これに対して安倍総理は、G7並びにその直前の首脳会談で、トランプ大統領に対して、おそらく次の3点を持ち出すことと思います。

(1)北朝鮮との交渉においては、G7が結束する。
(2)その代わり、保護貿易、特に鉄鋼、アルミ、自動車の関税に関しては慎重になってもらう。
(3)北朝鮮に対しては、人道・人権問題の解決についても取り上げさせる。

つまり、(1)と引き換えに、米国に(2)と(3)の譲歩を迫るということです。(2)に関しては、カナダ、日本に加えて欧州諸国も同調するでしょうから、6対1という多数をもってアメリカに迫るという構図もあり得ます。

仮に、トランプ大統領が(2)には同意せず、また、今回の北朝鮮との交渉の結果として(3)について全く進展がなかったような場合には、日本の国際的な立場と国益には大きくマイナスとなります。



それだけではありません。アメリカが仮に北朝鮮に対して譲歩し、「核廃棄には時間的猶予」を与える一方で「短中距離ミサイルは残る」「当面核弾頭は残る」ような結果となり、さらに在韓米軍の削減など東アジアのパワーバランスへの変化が起きるようでは、日本の「安全の保障」にも大きな影響があります。

さらに、そのパワーバランスの変化に対して、トランプ政権から日本の「自主防衛」を迫られて国論分裂に追い込まれ、その上に巨額な兵器購入まで強いられるようでは、平和国家という日本の「国のかたち」までが揺らいでしまいます。

そのような危険性を考えると、安倍総理は今こそトランプ政権と距離を置くべきです。ゴルフ外交を積み重ねたからといって遠慮は必要ありません。
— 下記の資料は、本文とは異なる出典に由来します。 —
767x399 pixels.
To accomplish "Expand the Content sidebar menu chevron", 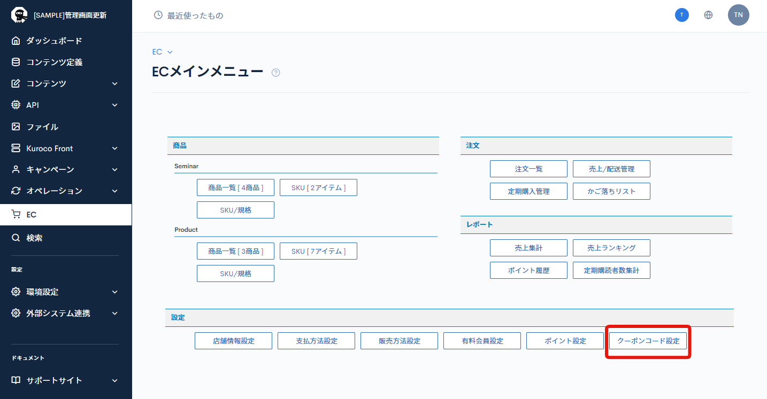I will (114, 83).
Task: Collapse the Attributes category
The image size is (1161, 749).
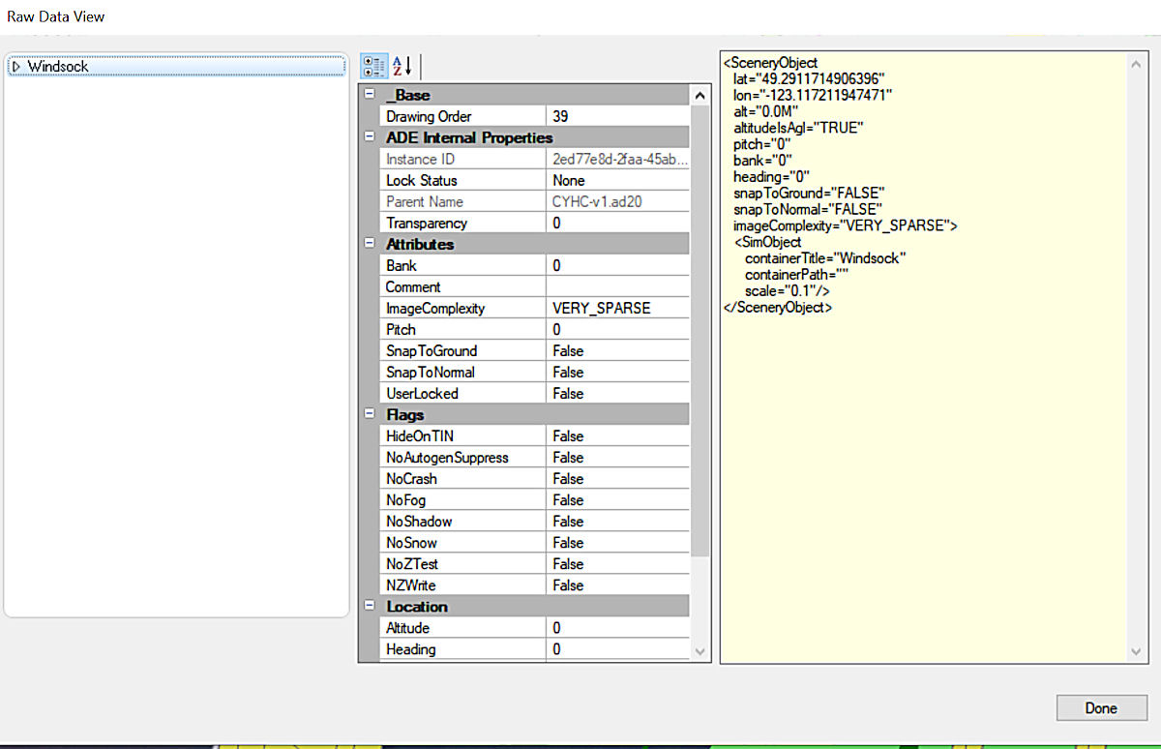Action: pos(370,244)
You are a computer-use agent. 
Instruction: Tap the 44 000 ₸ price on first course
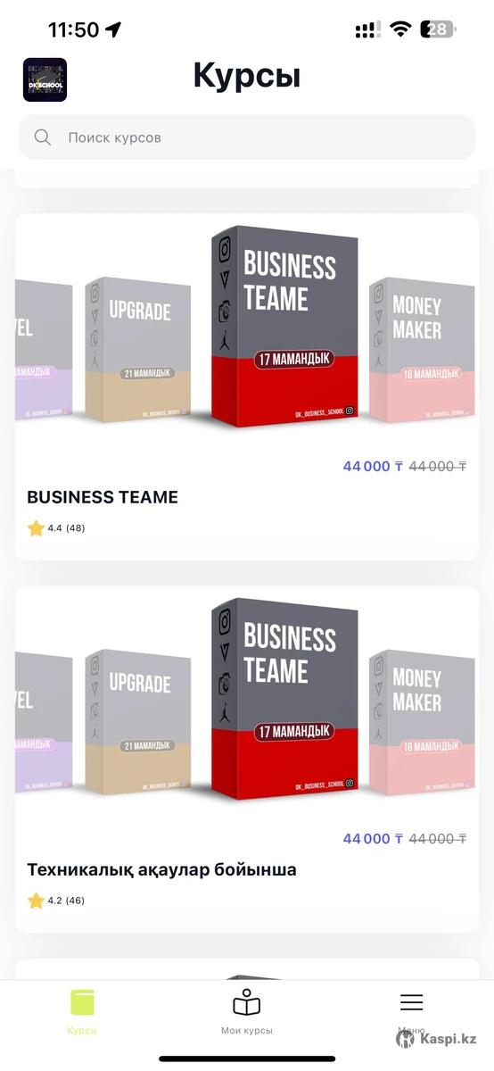[x=374, y=466]

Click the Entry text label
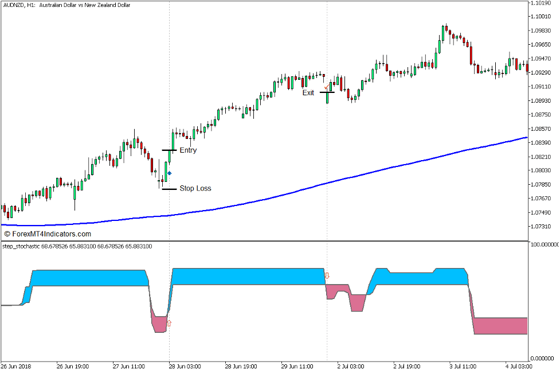point(188,150)
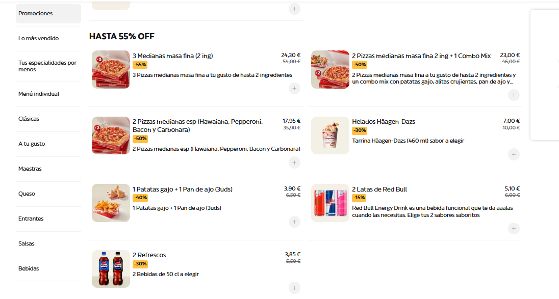Go to Bebidas category
This screenshot has height=299, width=559.
pyautogui.click(x=29, y=268)
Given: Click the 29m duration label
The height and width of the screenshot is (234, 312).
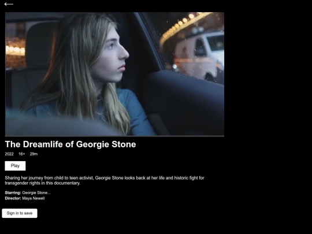Looking at the screenshot, I should [x=34, y=154].
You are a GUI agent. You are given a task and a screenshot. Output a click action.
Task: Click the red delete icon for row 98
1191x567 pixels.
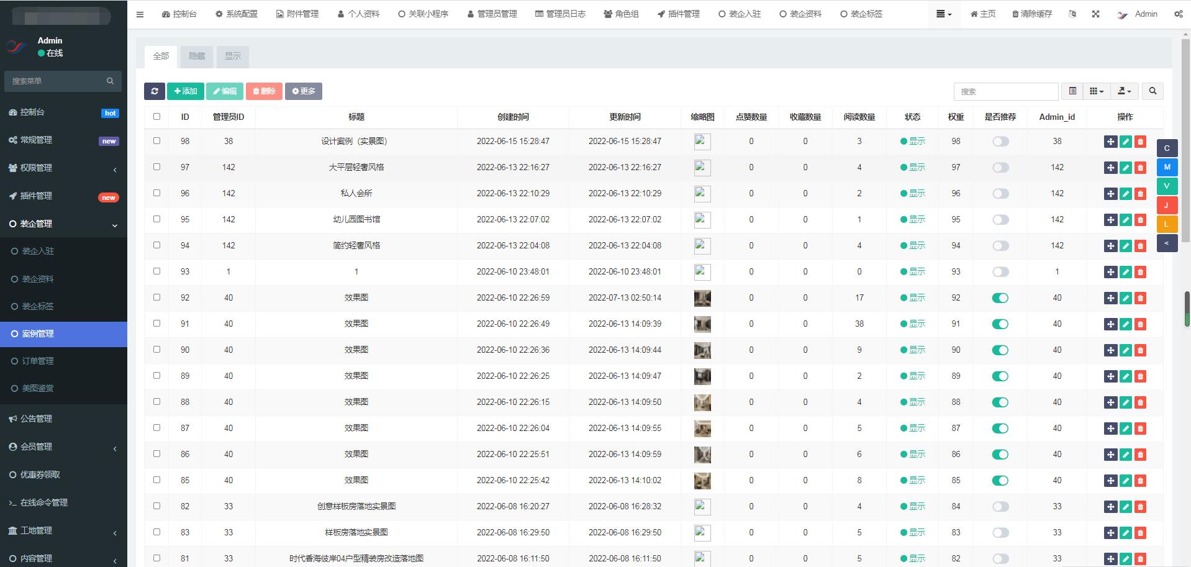(x=1140, y=142)
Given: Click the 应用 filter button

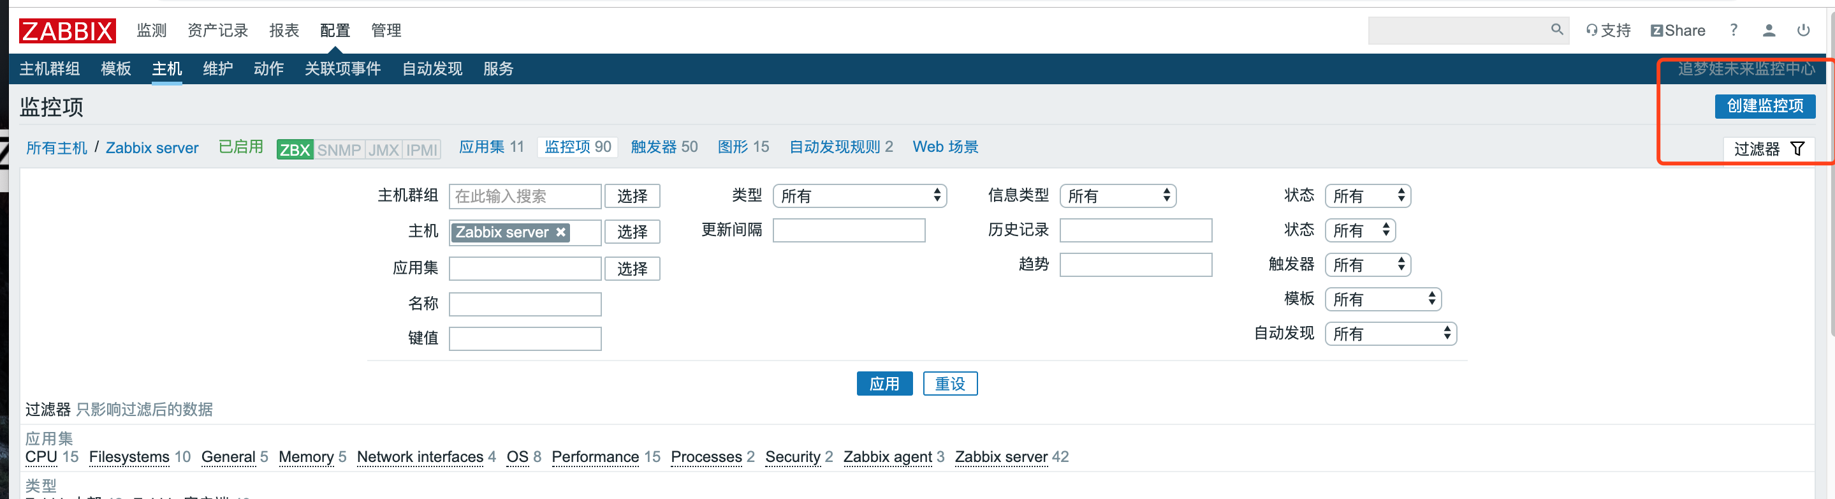Looking at the screenshot, I should tap(885, 384).

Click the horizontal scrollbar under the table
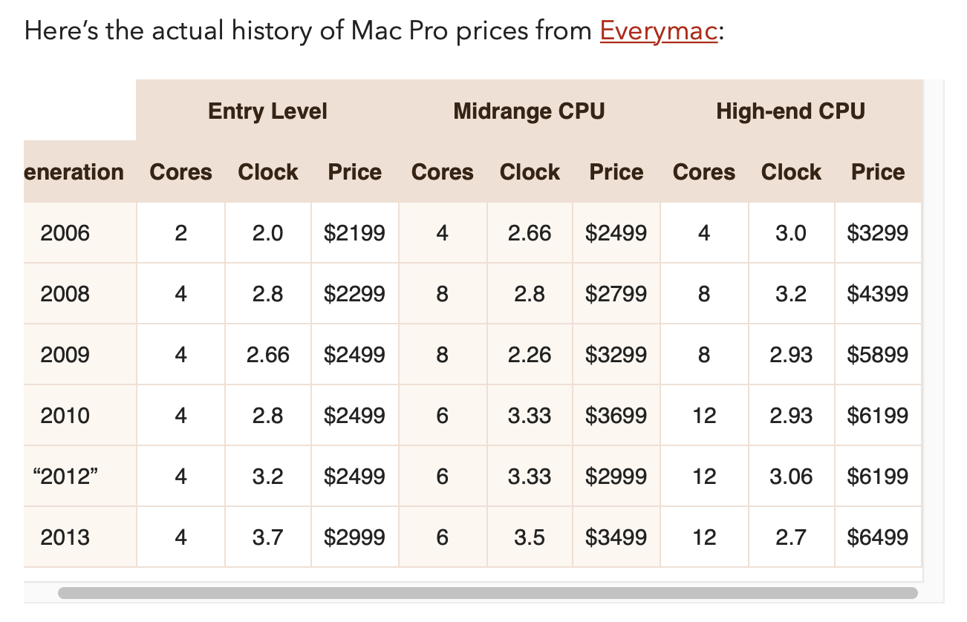click(x=488, y=593)
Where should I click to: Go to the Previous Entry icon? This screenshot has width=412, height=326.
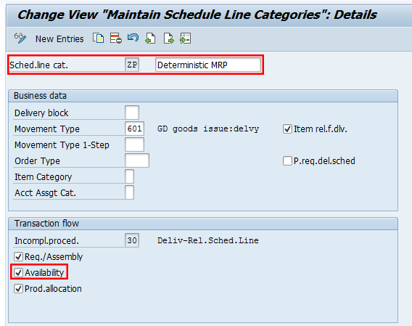tap(150, 38)
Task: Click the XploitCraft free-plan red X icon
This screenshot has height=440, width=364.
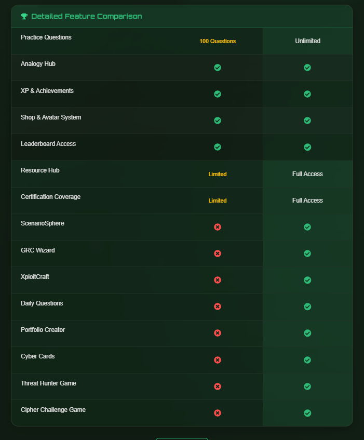Action: pyautogui.click(x=218, y=280)
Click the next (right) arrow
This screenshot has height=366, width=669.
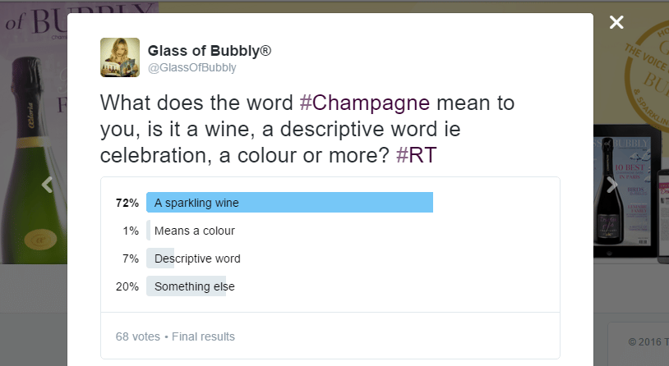[611, 185]
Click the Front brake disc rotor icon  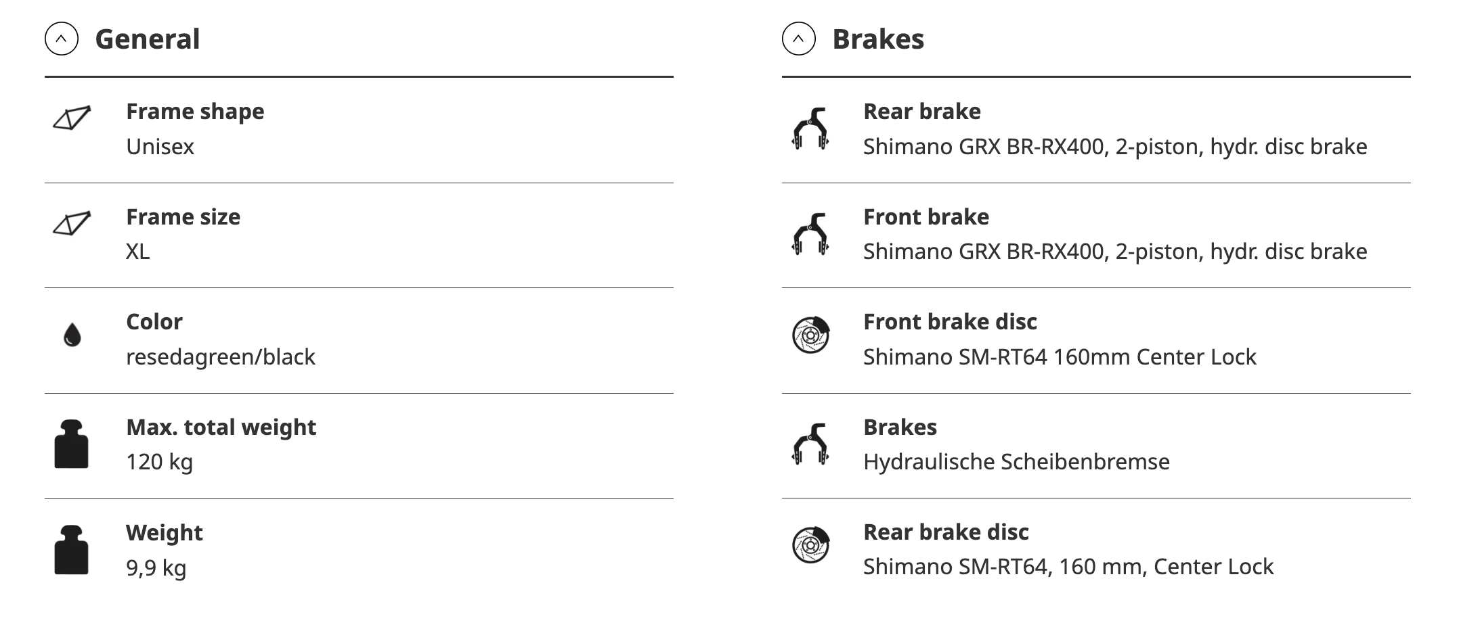pyautogui.click(x=810, y=335)
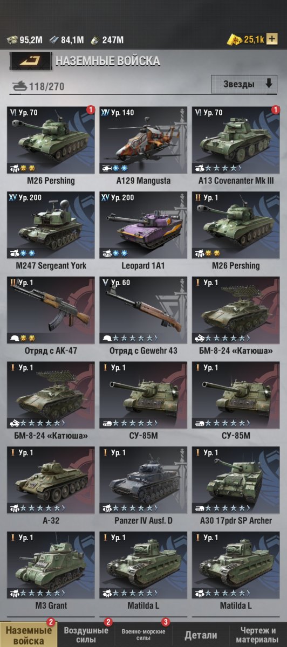Tap the cash resource icon showing 95,2M

[x=12, y=39]
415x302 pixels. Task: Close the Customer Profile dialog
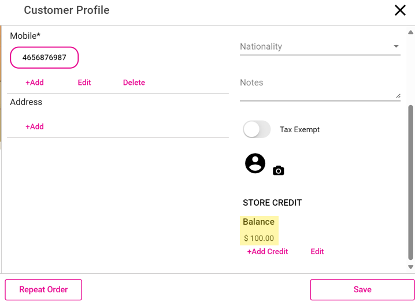400,10
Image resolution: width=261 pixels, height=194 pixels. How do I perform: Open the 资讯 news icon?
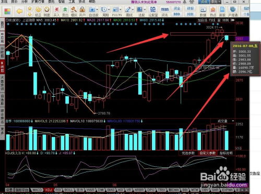point(164,12)
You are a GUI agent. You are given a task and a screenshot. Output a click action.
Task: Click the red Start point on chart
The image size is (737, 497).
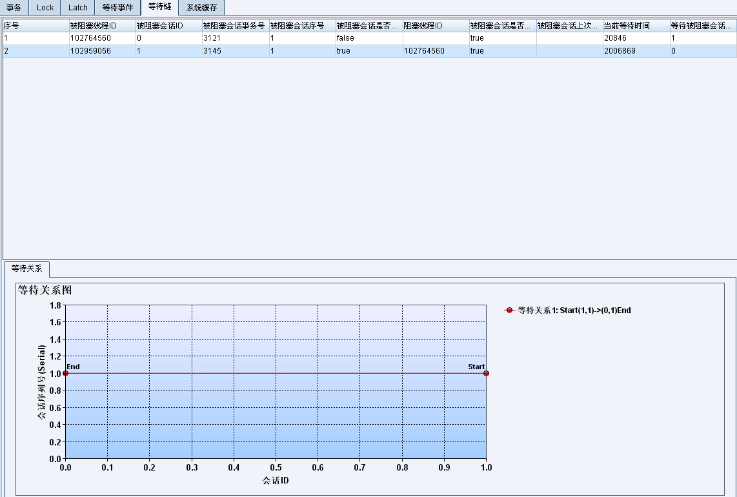(486, 373)
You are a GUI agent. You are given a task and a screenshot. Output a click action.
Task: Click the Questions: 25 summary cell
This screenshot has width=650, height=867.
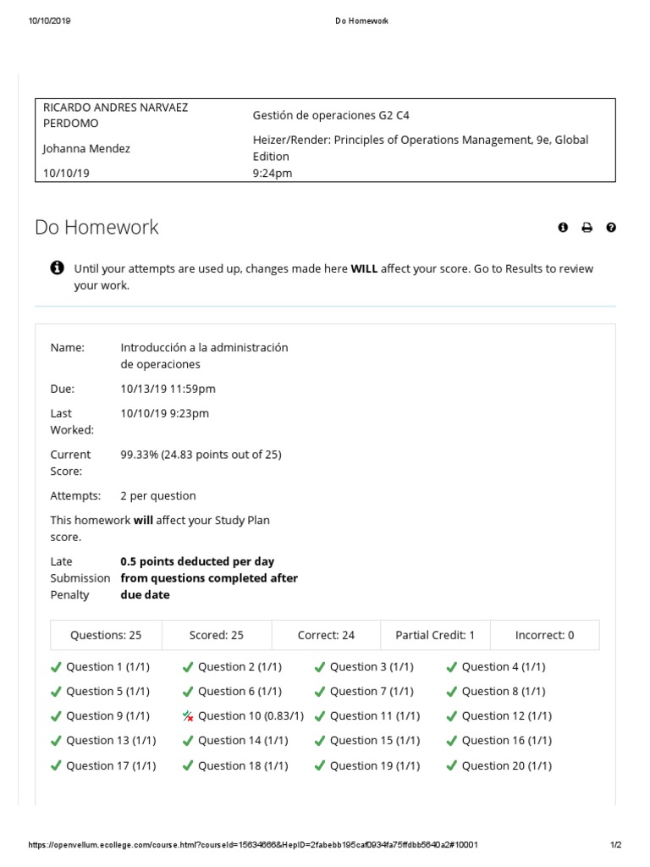coord(106,635)
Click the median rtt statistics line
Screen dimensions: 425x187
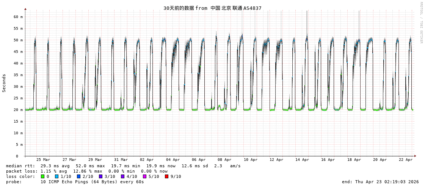coord(123,166)
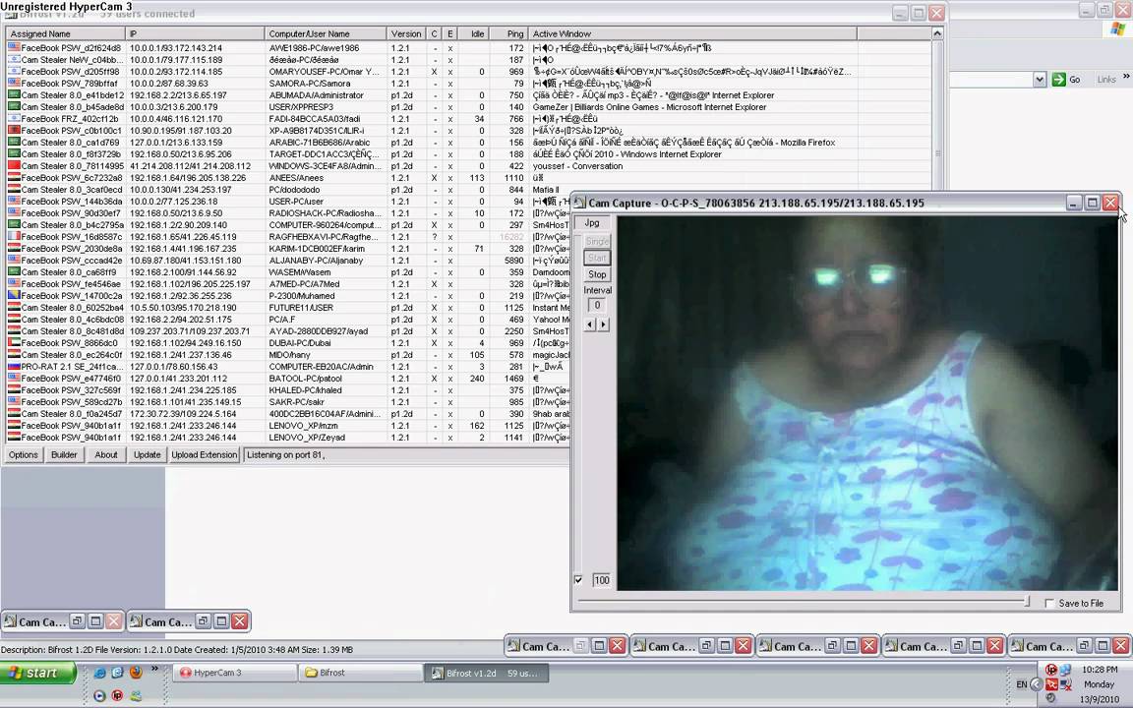Click the green Go arrow button

[x=1059, y=80]
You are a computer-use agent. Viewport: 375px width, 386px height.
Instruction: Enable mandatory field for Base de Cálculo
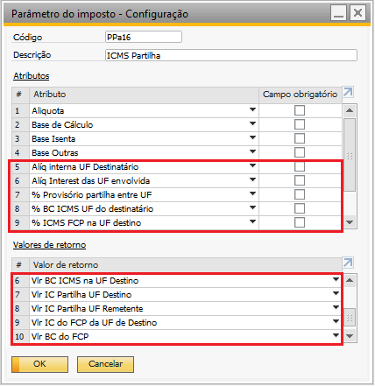pos(300,124)
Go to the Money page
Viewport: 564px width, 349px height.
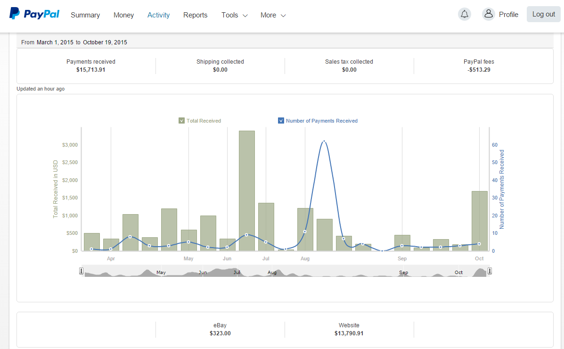point(123,15)
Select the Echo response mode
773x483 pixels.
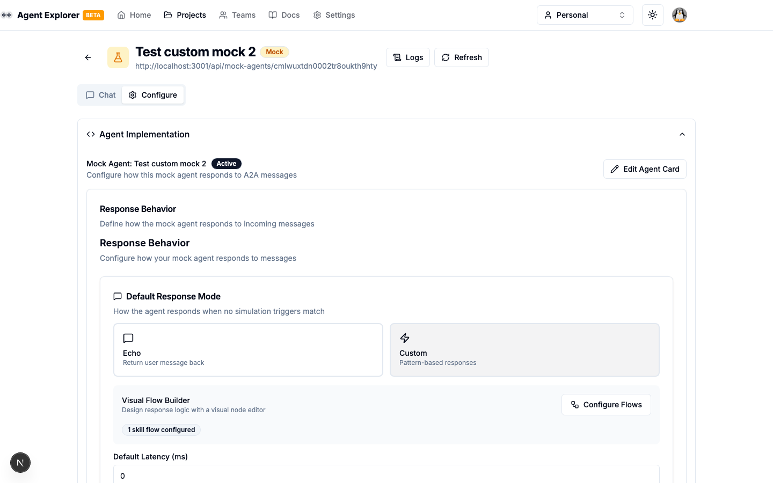(x=248, y=350)
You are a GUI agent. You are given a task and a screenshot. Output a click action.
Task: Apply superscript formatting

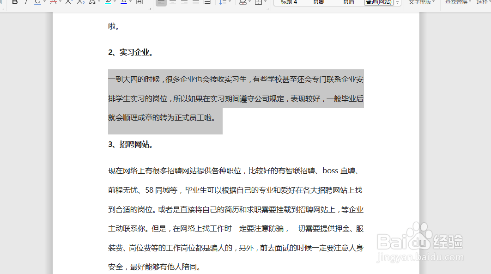coord(68,3)
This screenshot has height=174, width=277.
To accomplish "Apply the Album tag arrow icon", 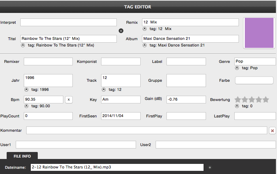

フランスのマクロン大統領にしても、あれだけトランプ大統領と「抱擁を重ねた」にも関わらず、結果的に忠告は無視され、イラン核合意を「蹴っ飛ば」されているのです。この特異な大統領にとっては「首脳間の個人的信頼関係」の演出など、そもそもディールのテクニックのひとつに過ぎないのです。

2016年11月以来、安倍総理がトランプタワーを訪問したり、ゴルフ外交を重ねてきたりしたのは、トランプ政権の「保護主義」とか「同盟国の安全保障責任放棄」といった危険な匂いを感じて、その影響を最小限にしようと苦心してきたのだと思います。それはそれで外交当局も含めて正当な努力だと思います。

ですが、今回のG7とシンガポールの局面はそれとは別です。明らかに日本の国益が大きく損なわれるようであれば、ズルズルと引きずられるよりは、距離を置く必要も出てきます。その場合は、他のG5諸国との協調が重要になりますし、これに加えて日韓、日中との丁寧な対話を繰り返すことで、東アジア全体の安定を確保することが必要になってきます。